YOUR TASKS –
1. Answer these questions using the forum thread about pay cuts:
(a) In which city does Bobbyk5487 say they are?
(b) Since what month and year has JaxUberLyft been driving?
(c) By how much does DriverMark say Lyft raised the minimum fare last year?
2. From the forum thread about pay cuts, extract the portion that opens with the words containing "## Legalizeit0 (Jul" and closes with "(Oct 12, 2016)".
3. List every city named in the forum thread about pay cuts.

# Pay cuts coming



## Bobbyk5487 (Jan 28, 2019)

Uber just gave uber eat drivers the same pay cut that lyft gave its drivers....i can feel it in my bones that uberx drivers are next in line for big pay cuts and I then will be officially out of the ride share business


----------



## JaxUberLyft (Jan 9, 2019)

U/L have paid exactly the same (low) rates in Jax, FL since I started in Apr 2018. No cuts, no raises.


----------



## Bobbyk5487 (Jan 28, 2019)

JaxUberLyft said:


> U/L have paid exactly the same (low) rates in Jax, FL since I started in Apr 2018. No cuts, no raises.


I'm in Raleigh...lyft cut the pay by 50 percent


----------



## JaxUberLyft (Jan 9, 2019)

Yikes - must be hard to get a Lyft there! (One can only hope, anyway)


----------



## Bobbyk5487 (Jan 28, 2019)

JaxUberLyft said:


> Yikes - must be hard to get a Lyft there! (One can only hope, anyway)


Nope lyft was so over saturated that it just was a way to shake the dead weight and it's enough drivers that just drive to "network" that lyft is sailing right along....it cut the driver pay and raised the rates for pax...


----------



## Legalizeit0 (Jul 26, 2017)

Lyft stopped paying Surge/PPZ here. If you drive, you get the rack rate no matter what they charge customers .

Drivers don’t seem to care, or don’t understand what’s happening. I turn on the Lyft pax app and 6-8 drivers pop up every time.


----------



## Tony73 (Oct 12, 2016)

I hope the vision to make a profit in 2021 includes drivers as well.


----------



## Bobbyk5487 (Jan 28, 2019)

Tony73 said:


> I hope the vision to make a profit in 2021 includes drivers as well.


Not at all


----------



## DriverMark (Jan 22, 2018)

Thankfully nothing has changed here on either. Oh, Lyft raised the min. fare last year by $1.

Probably be the end of my driving if it drops.

I had no issues getting rides on Lyft in Phoenix. I'm pretty sure they are at the lower rates there.


----------



## Bobbyk5487 (Jan 28, 2019)

Here's what they did here and other cities


----------



## 5☆OG (Jun 30, 2019)

im getting a raise cause im so fing good


----------



## Disgusted Driver (Jan 9, 2015)

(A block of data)
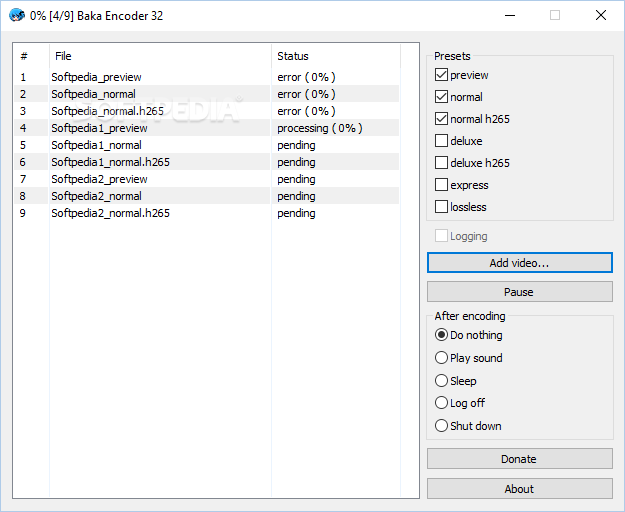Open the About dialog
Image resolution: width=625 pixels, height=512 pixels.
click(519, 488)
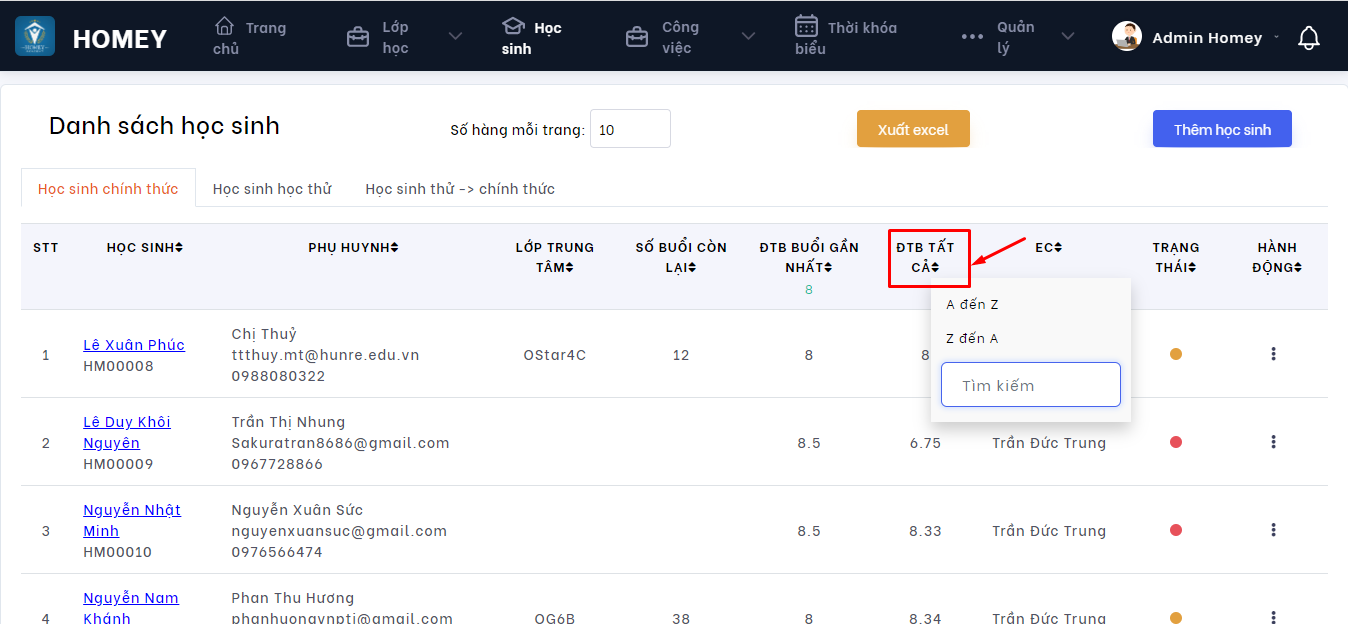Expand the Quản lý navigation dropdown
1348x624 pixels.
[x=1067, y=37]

SOLUTIONS TO THE PROBLEMS –
1.
(a) Raleigh
(b) April 2018
(c) $1

2.
## Legalizeit0 (Jul 26, 2017)

Lyft stopped paying Surge/PPZ here. If you drive, you get the rack rate no matter what they charge customers .

Drivers don’t seem to care, or don’t understand what’s happening. I turn on the Lyft pax app and 6-8 drivers pop up every time.


----------



## Tony73 (Oct 12, 2016)

3.
Jax, FL
Raleigh
Phoenix